On 3/19/06, Andre Engels andreengels@gmail.com wrote:
2006/3/19, Vedant Lath vedantlathetc@gmail.com:
The IP address of the sender (219.79.22.41http://www.dnsstuff.com/tools/whois.ch?ip=219.79.22.41) is from Hong Kong, and AFAIK, China blocks wikimedia projects.
Mainland China and Hong Kong are acting mostly independently in that respect, so I think it would not be blocked in Hong Kong
So, how can a person from Hong Kong possibly access wikipedia extensively so as to analyse the contributions and nature of wikipedia?
See above; interestingly, on another university in Hong Kong (the University of Hong Kong) there is also research into Wikipedia, led by Andrew Lih ([[w:en:User:Fuzheado]]).
and moreover, he says that he is sending it to only 100 wikipedians. This can make the result very different from the actual fact.
There will always be large differences, because people who answer an enquiry like this are not a random sample from the total population of people having been asked.
should i participate in the enquiry?
That should be your free choice, in my opinion.
-- Andre Engels, andreengels@gmail.com ICQ: 6260644 -- Skype: a_engels
Andre's just said pretty much everything that I was going to - I most definitely agree with participation in research being a voluntary decision. As a researcher myself, I know about the problems attached to consent, ethics, sampling, bias etc. I'm not going to comment on how someone else conducts their research - unless they ask - that's up to them to be conscious of. But researchers should be open to questions from participants about their own process - you should feel free to ask questions about how and where the information is used etc, before you decide to say anything. Or if you don't want to say anything, tell them why not. This itself is good feedback.

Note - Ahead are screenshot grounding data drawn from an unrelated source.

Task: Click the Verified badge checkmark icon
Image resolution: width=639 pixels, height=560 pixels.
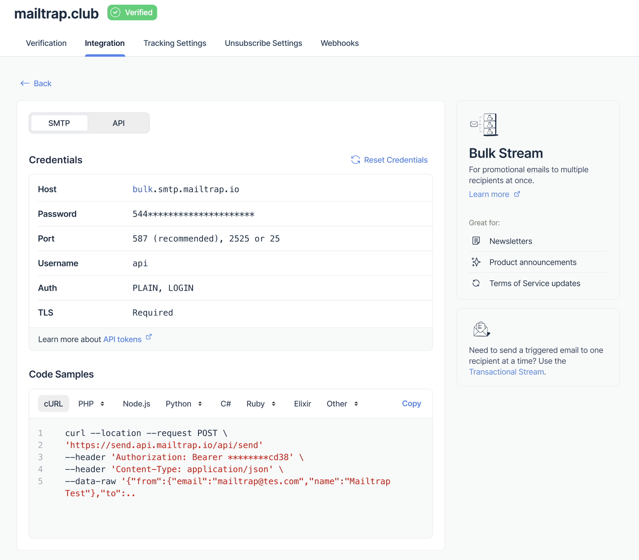Action: coord(116,12)
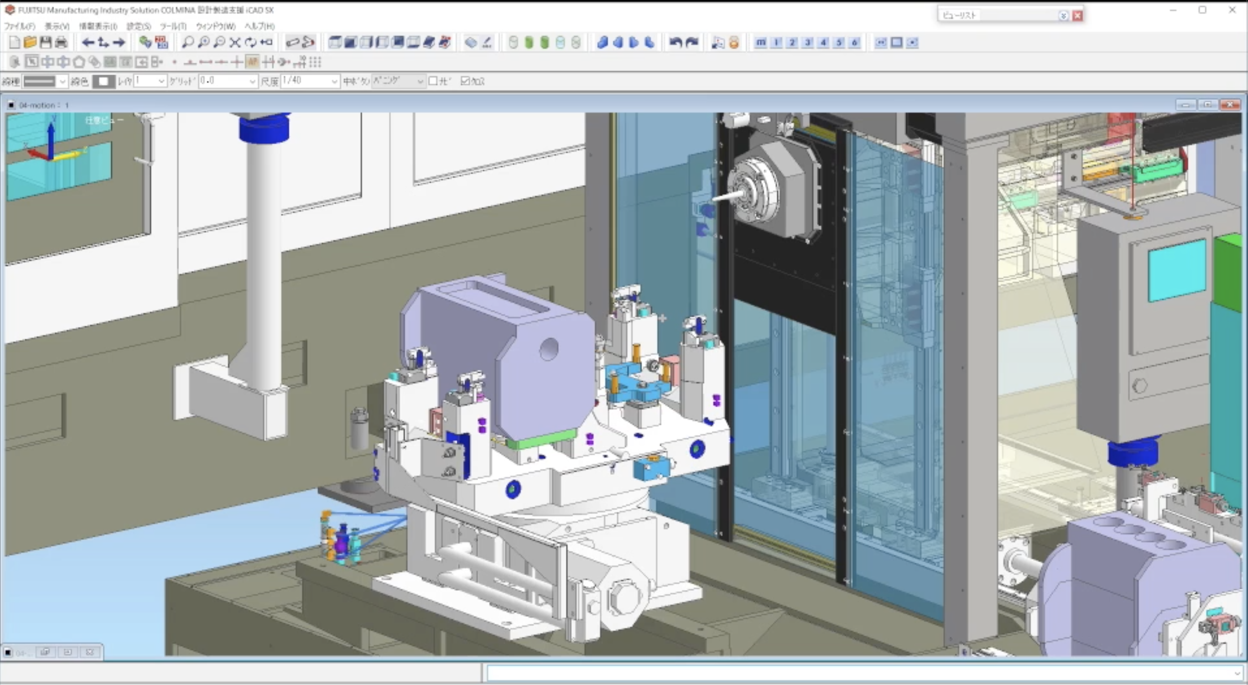Select standard view number 3 button
Image resolution: width=1248 pixels, height=685 pixels.
807,43
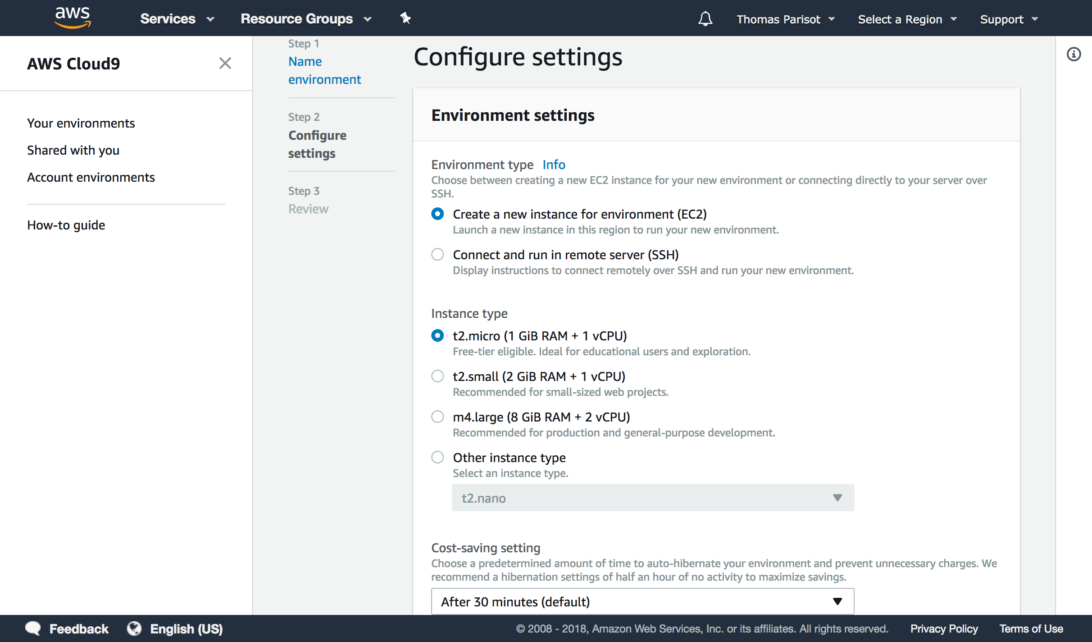Image resolution: width=1092 pixels, height=642 pixels.
Task: Click the info circle icon on the right edge
Action: (1075, 54)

General comments: there is and has been lots of research done on participants of Wikimedia projects - see, for example: http://meta.wikimedia.org/wiki/Research . The questions you've been asked are not unusual - I've asked more or less the same ones myself ;-). And a sample of 100 is not unusual either. There is a limitation on conclusions drawn from *all* research - again, it is up to the researcher to be conscious of this.